# One-center two-electron integrals between 1s STO

As per @user1271772 's suggestion I am asking this question here again.

I am trying to understand SCF cycle by trying to code up solved example from Quantum Chemistry by Levine (page 443, 5th edition). The problem is stated as:

Do an SCF calculation for the helium-atom ground state using basis set of two 1s STOs with exponent $$\zeta_1$$ = 1.45 and $$\zeta_2$$=2.91. [Ref: Roetti and Clementi J. Chem. Phys., 60, 4725 1974] $$\chi_1 = 2\zeta_1^{3/2}e^{-\zeta_1 r}Y^0_0$$, and $$\chi_2 = 2\zeta_2^{3/2}e^{-\zeta_2 r}Y^0_0$$

One electron integrals are straight forward and I was able to get the correct answer, however I still can't get correct values for two election integral, lets say (11|11). Below is my attempt in Octave

clear all;
N=2000;
zeta1 = 1.45;
zeta2 = 2.91;

r = linspace(0.000001,10,N)';
dr = r(2)-r(1);
chichi = 0;
for i =1:N
chichi = chichi + dr*(chi(zeta1,r(i))*chi(zeta1,r(i))*chi(zeta1,r')*(chi(zeta1,r)./((r(i)-r) + 0.000001)));
end
chichi*dr


However my values are way off in this case. Can anyone please shed a light on it? Value of (11|11) = 5/8 zeta1 = 0.9062.
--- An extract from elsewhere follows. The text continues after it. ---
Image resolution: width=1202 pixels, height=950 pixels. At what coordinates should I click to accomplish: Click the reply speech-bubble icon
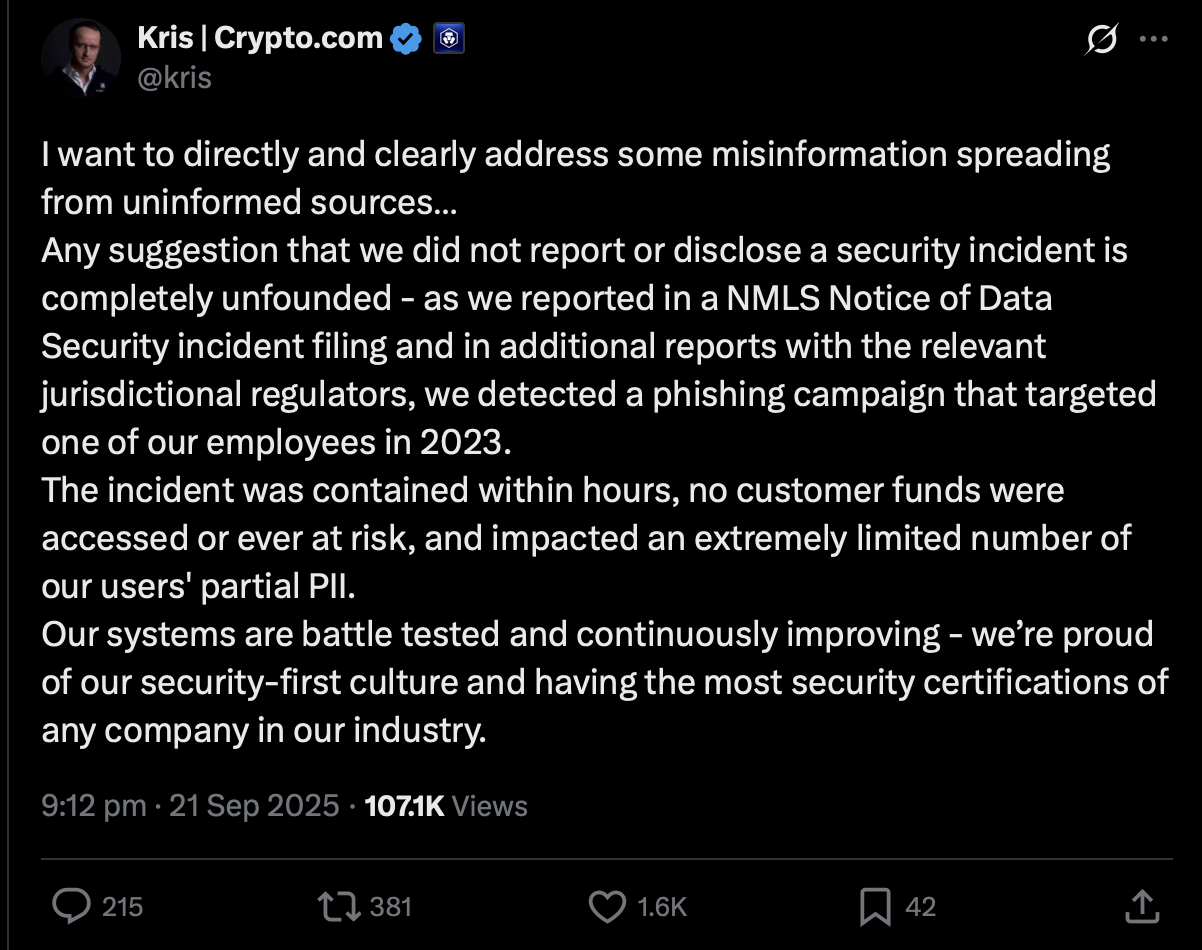pyautogui.click(x=71, y=906)
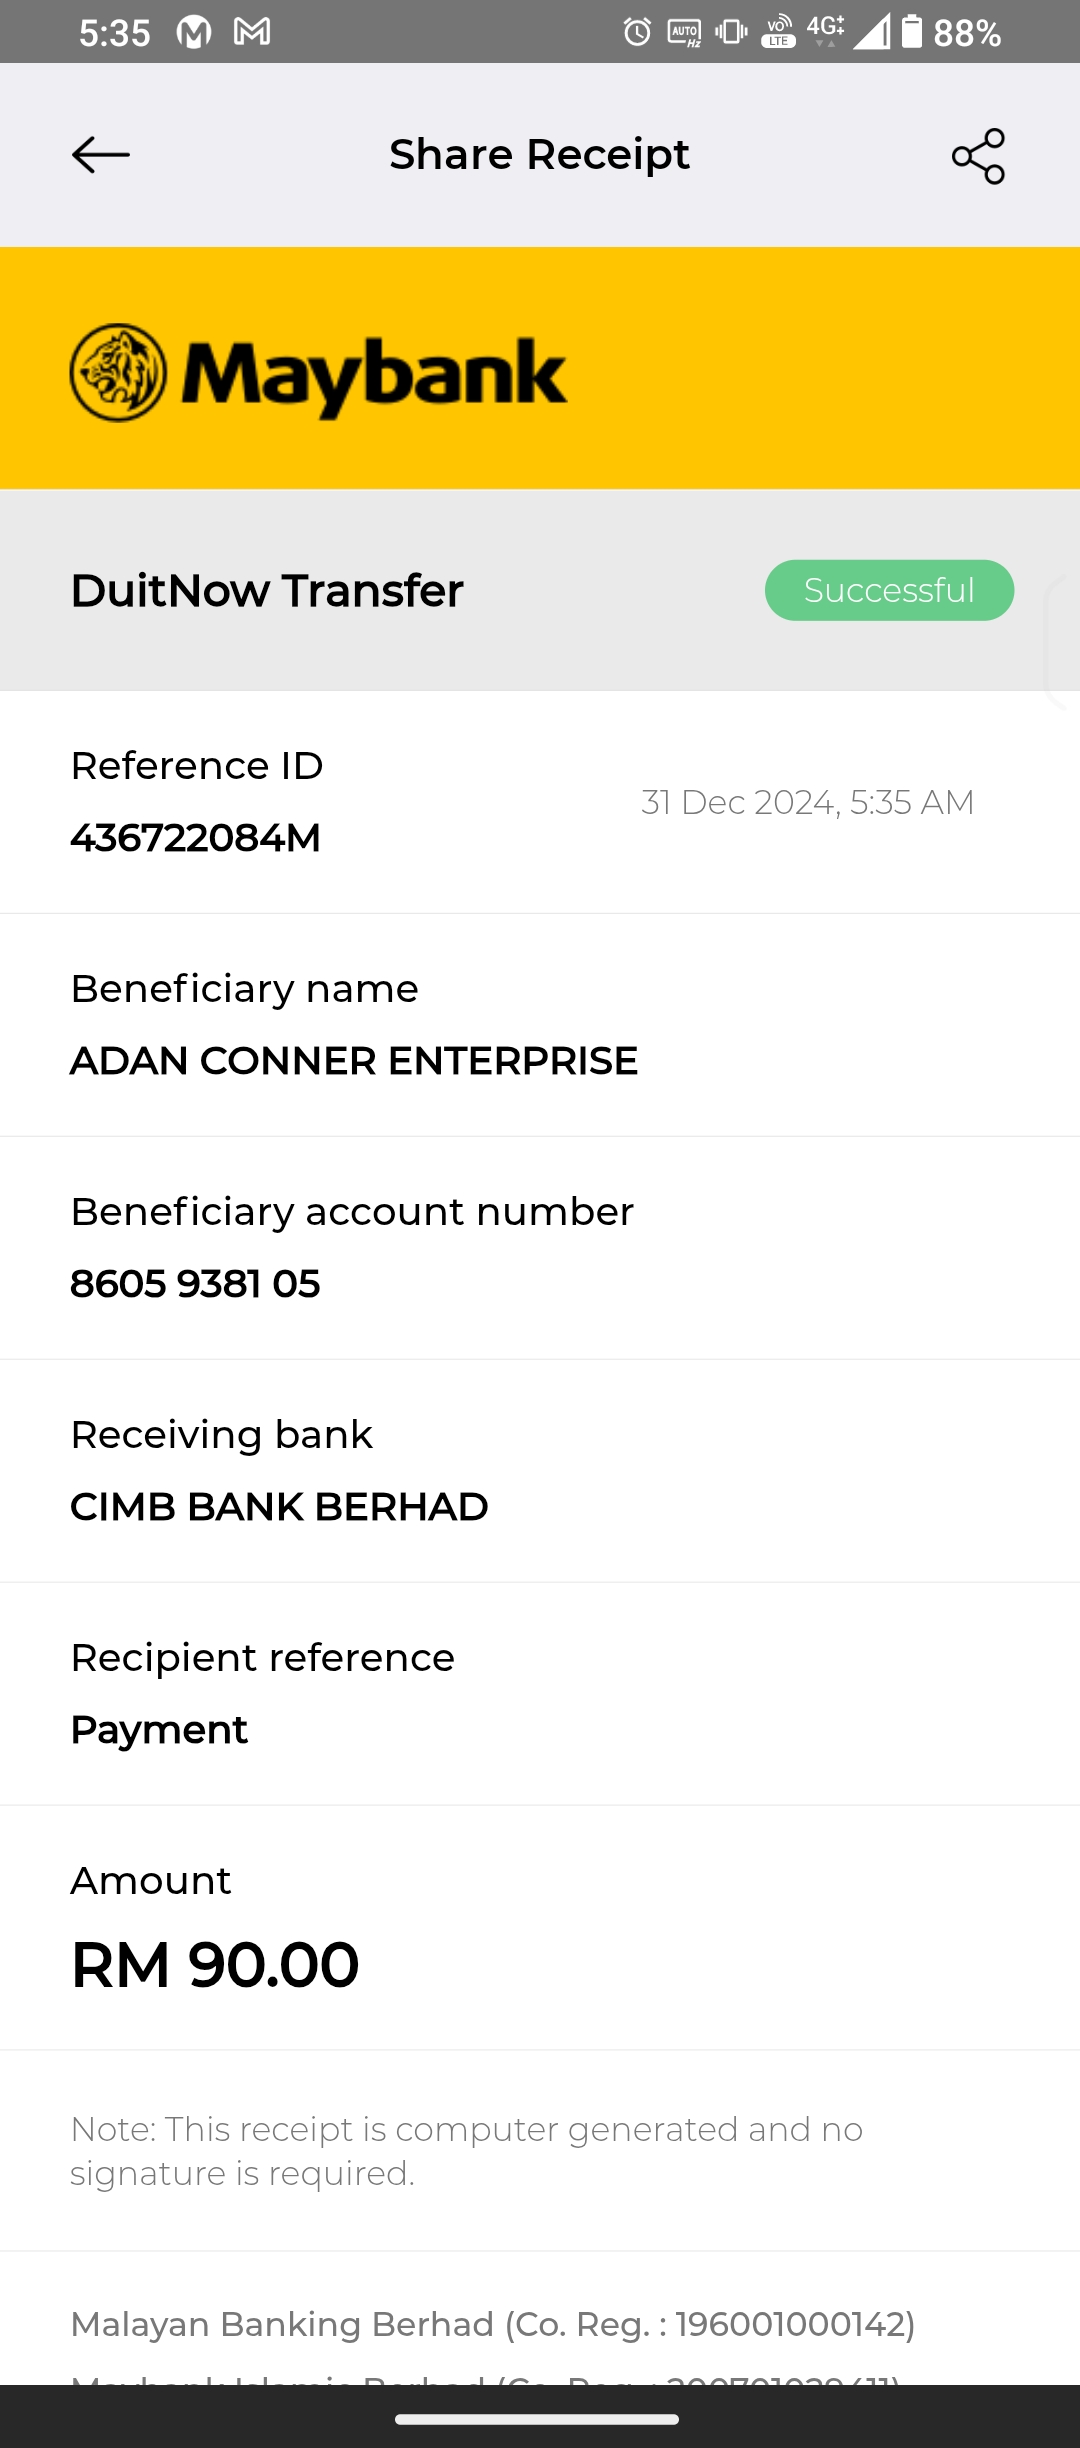Tap the back arrow icon
1080x2448 pixels.
click(x=101, y=155)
Two electron integrals are defined in the Levine book as :

$$(rs|tu) = \int \int \frac{\chi^*_r(1)\chi_s(1)\chi_t^*(2)\chi_u(2)}{r_{12}} dv_1dv_2$$

user @TAR86 from the Chemistry SE suggested that

You replaced the 6-fold integration by one in spherical coordinates. Not sure if that can work as easily as you wrote it

But I was thinking as the function have no angular dependence, at least in above case, its integral should be really straight forward.

Your Octave code is trying to do the integral by quadrature, which makes very little sense since it will have a huge problems with the cusp.

Since this is a one-center problem, the best approach is to use the Legendre expansion for $$|r_1-r_2|^{-1}$$, which decomposes the interaction into a radial part and an angular part: $$r_{12}^{-1} = \frac {4\pi} {r_>} \sum_{L=0}^\infty \frac 1 {2L+1} \left( \frac {r_<} {r_>} \right)^L \sum_{M=-L}^L Y_L^M (\Omega_1) (Y_L^M (\Omega_2))^*$$.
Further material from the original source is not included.